Today’s leak of Vista prices reminded me that I needed to follow up on last Monday’s report of possible Vista discount upgrade offers in the offing for purchasers of PCs in the 4th quarter. Microsoft responded predictably as Tim Culpan and Fred Fishkin report for Bloomberg News:
Discussions are “ongoing,” said Windows director Kevin Kutz, who declined to comment further.
But while Microsoft was shy, others were not:
Amazon.com Inc., the largest online retailer, and Advanced Micro Devices Inc. are pressing Microsoft to decide quickly on how or whether to offer customers a coupon or discount for Vista. The software’s delay will cause the PC industry to lose about $4 billion in revenue this year, according to Gartner Inc. research. Windows runs almost 95 percent of the world’s PCs, making its new version a key driver of computer demand.
“It would be in the best interests of consumers and the industry to get it out there as soon as possible,” said Stephen DiFranco, vice president of consumer sales and marketing at Advanced Micro, the world’s second-largest maker of PC processors, in an interview. “They need to tell the world.”

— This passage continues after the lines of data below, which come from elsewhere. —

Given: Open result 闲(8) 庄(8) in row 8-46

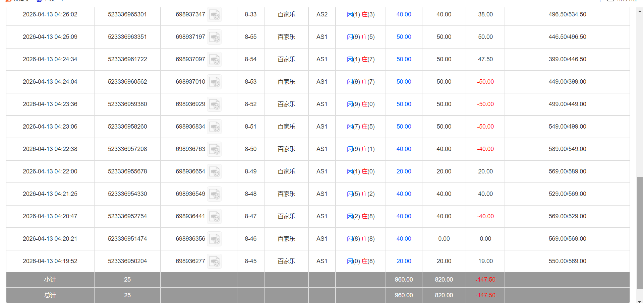Looking at the screenshot, I should (361, 239).
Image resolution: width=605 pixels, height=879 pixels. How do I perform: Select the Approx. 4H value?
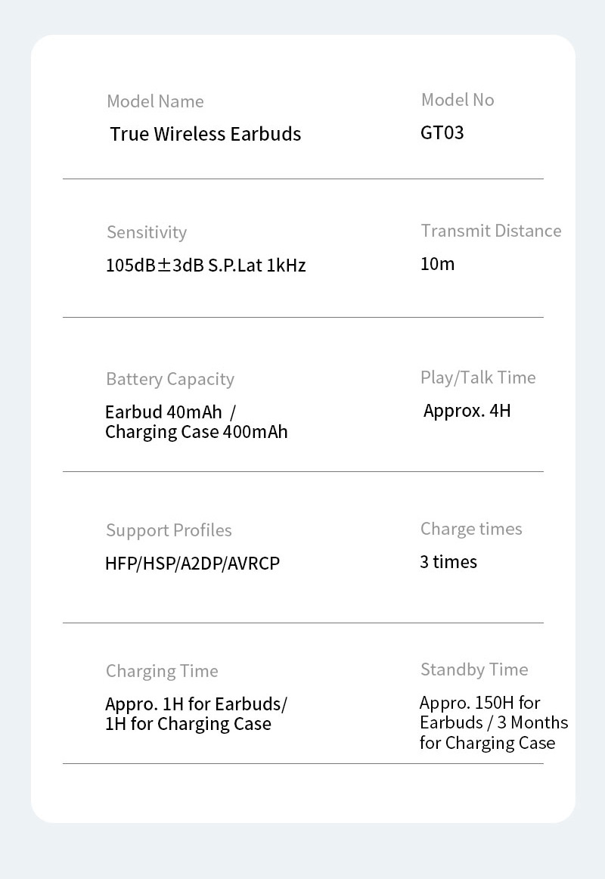[x=467, y=411]
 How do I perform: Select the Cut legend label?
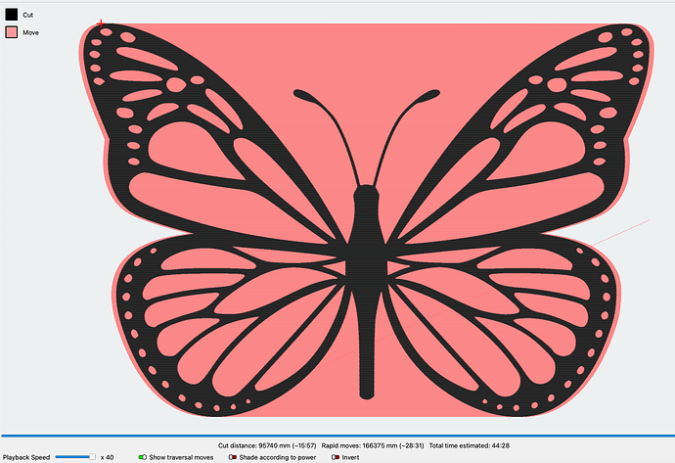pos(28,15)
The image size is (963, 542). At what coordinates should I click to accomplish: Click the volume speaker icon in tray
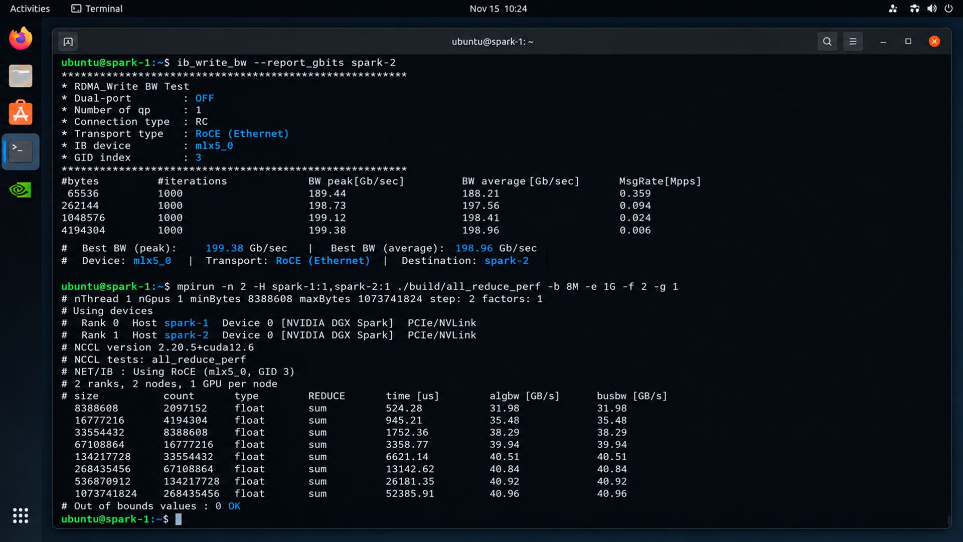pos(932,9)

As well they should because all the talk is just a further disincentive to purchasing a new PC now or in the fourth quarter or any time until the coupons arrive or Vista ships.
While all of the above is mostly predictable, there was an interesting twist – the Vista upgrades might not be free:
The final discount model, to be worked out between Microsoft and the computer designers, may include free upgrades for more expensive models, said Tim Li, chief financial officer at Quanta Computer Inc., which makes computers for Dell, Hewlett-Packard Co. and Lenovo Group Ltd.
“If you buy the Mercedes Benz model, they will give you the free coupon, but if you buy the Chrysler, of course you will have to pay an add-on,” Li said.
I suppose it’s an understandable temptation given all the flavors of Vista, some presumably with hefty price tags, but it ignores some consumer reality. Todd Bishop:
I spoke about this yesterday with longtime PC industry analyst Roger Kay, president of Endpoint Technologies Associates, who said that offering the free upgrade “would be a sensible thing” for Microsoft to do under the circumstances. Charging holiday PC buyers to upgrade to Vista would be like “making everybody else take the hit for their production problems,” Kay said.
Of course, it begs an even more pressing consumer question – how many folks want to buy a new machine and then do an operating system upgrade from XP to Vista, free or not?